Thanos Tamizhachi: The Snap That Was Heard Across Kodambakkam

+1: Surprisingly for a movie about local vs global, no IT employees were made fun of in this movie.

-45: The only strategy that Keerthana Vasudevan (which is mentioned as trendy name, so 20 years down the lane you see a number of KVs then you know who started the fire) displays is her emotion less ability to sack people. (again and again)

So she goes and sacks the lead star of her popular production but does not get the HR involved and that too under frivolous reasons? I mean…oh please just get on with it.

Maybe they should have made the movie about how KV started KV productions; that would give more insight.

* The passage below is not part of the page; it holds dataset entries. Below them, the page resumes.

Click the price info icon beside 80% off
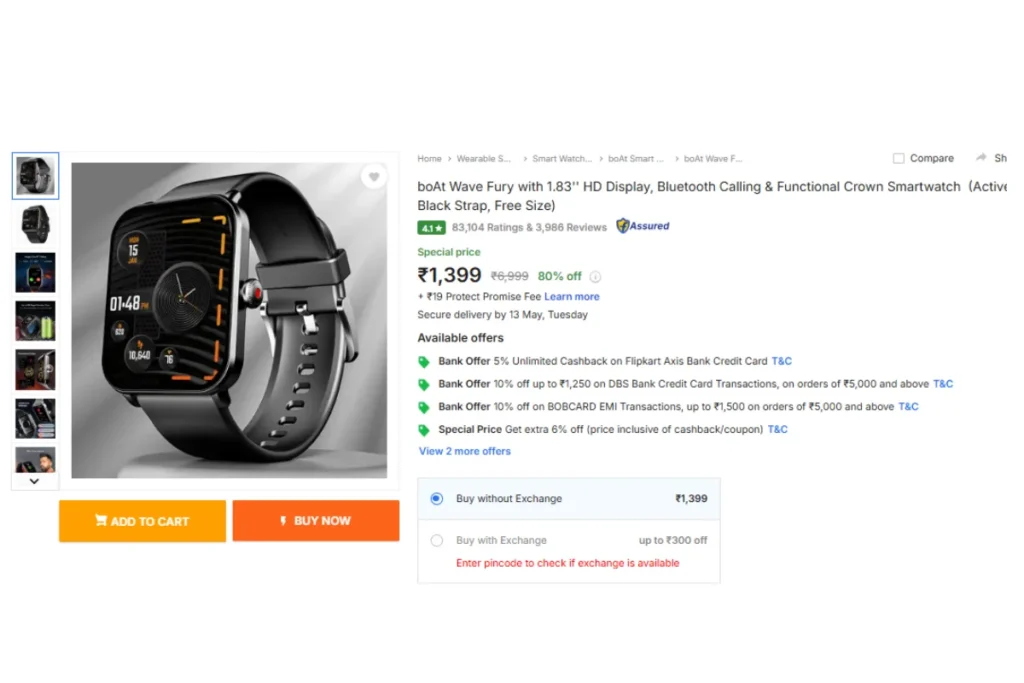Screen dimensions: 1024x683 [595, 277]
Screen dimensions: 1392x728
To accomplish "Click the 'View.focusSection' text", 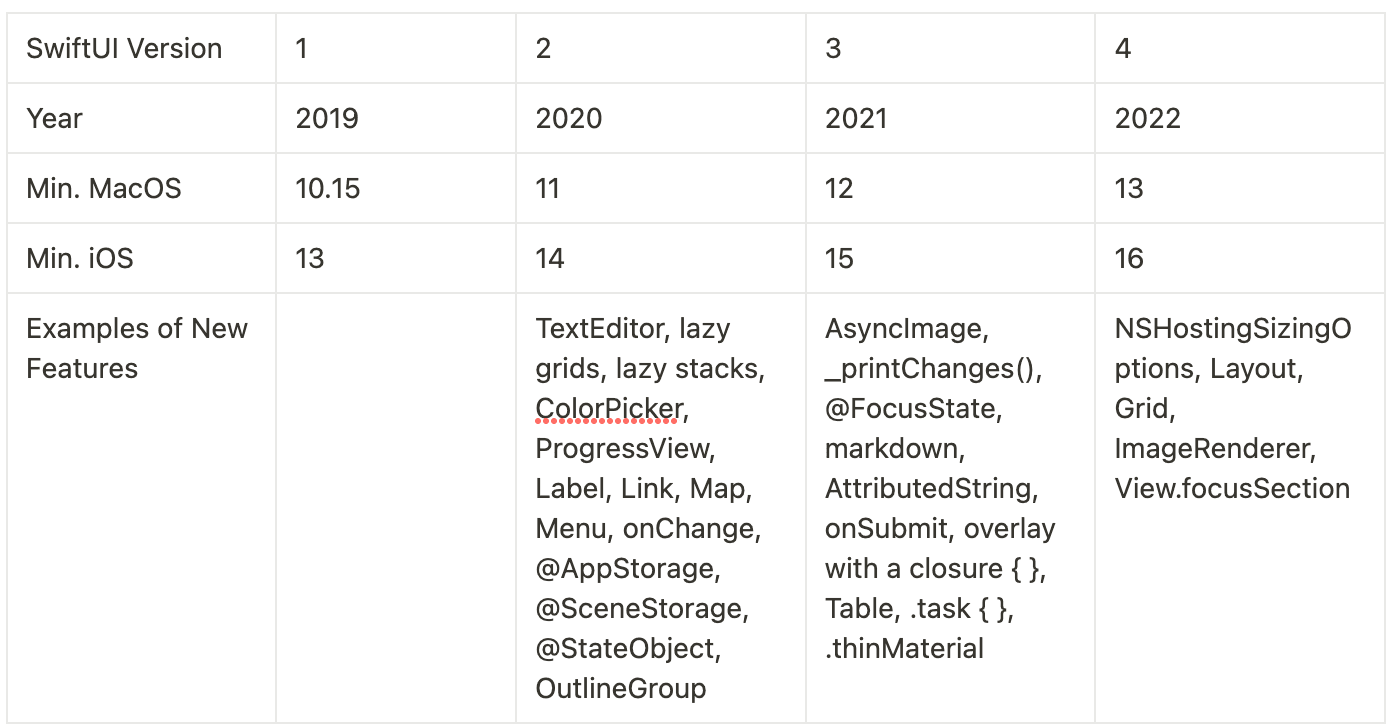I will coord(1232,489).
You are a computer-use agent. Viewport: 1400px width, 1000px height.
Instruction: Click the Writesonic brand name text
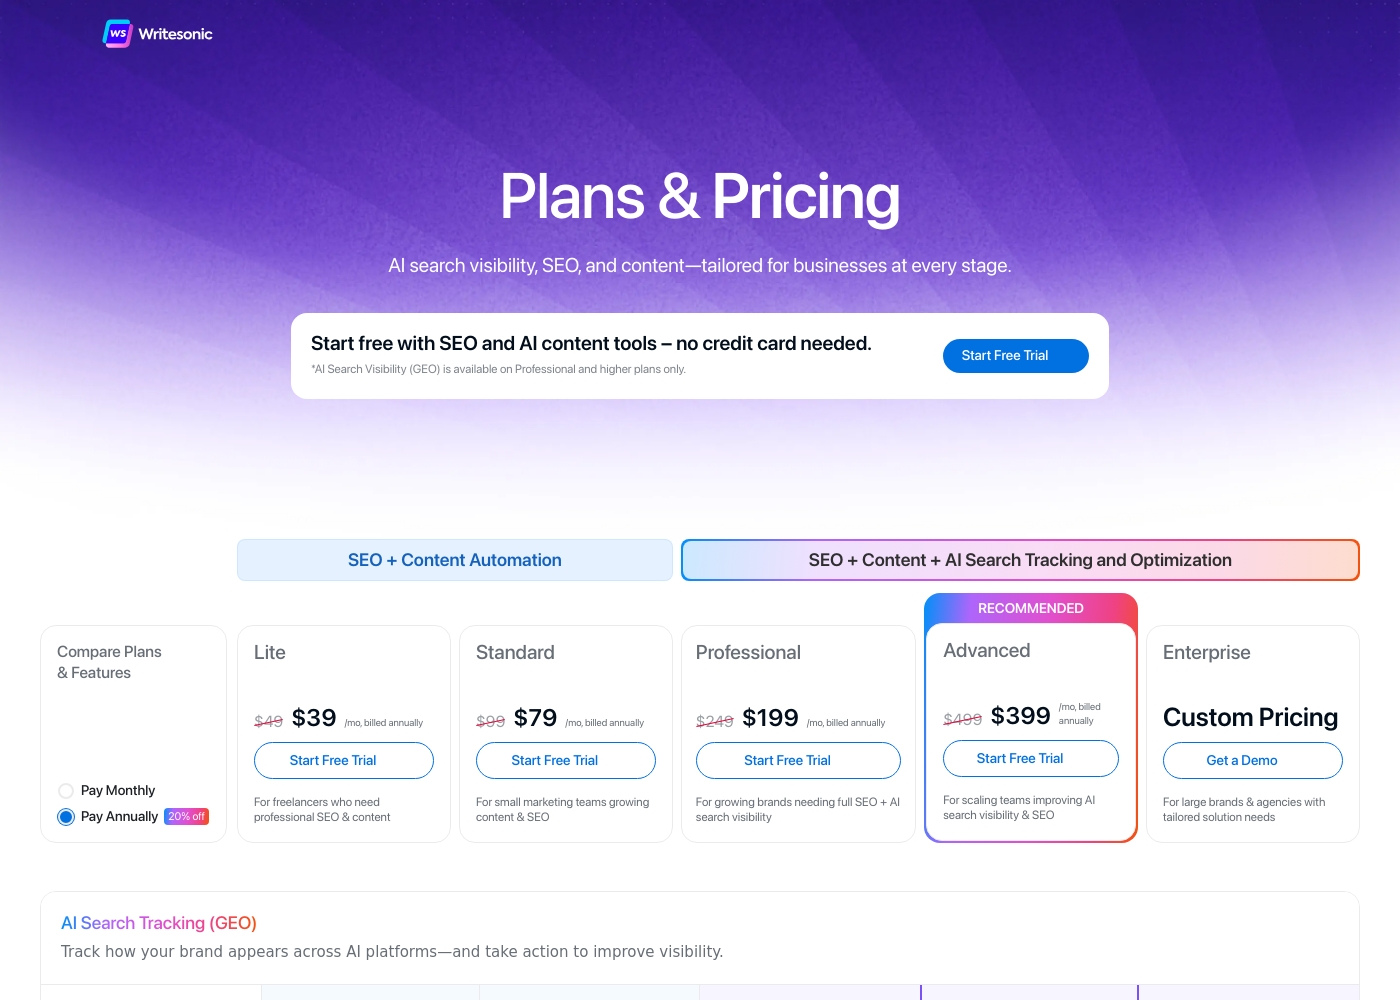(x=175, y=34)
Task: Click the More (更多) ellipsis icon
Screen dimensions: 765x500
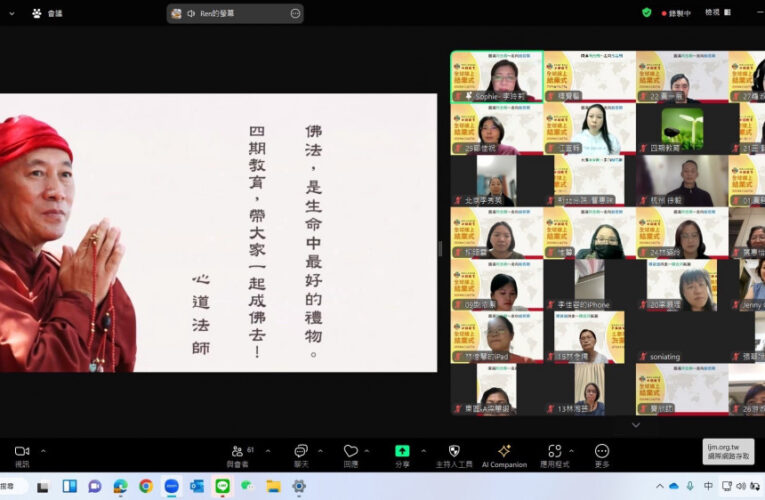Action: (x=602, y=452)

+12: SK’s football capabilities in France are explained by means of a local football match

-12: Although his action capabilities are never established, we just have to assume that all heroes like SK are blessed with fighting capabilities that can knock down 20 goons minimum

-34: SK also has only one strategy, that is to capture the heart of the heroine by irritating her.

-50: Hero calls heroine Dora Bujji, heroine’s recognition of this nickname (later) apparently cements the fact that heroine has love somewhere inside for irritating hero.

-78: Hero realizes he is in fact really in love with the heroine even while irritating her; this is achieved by means of a “who will be the mother of my child type” emo-futuristic psychological game played by hero’s sister.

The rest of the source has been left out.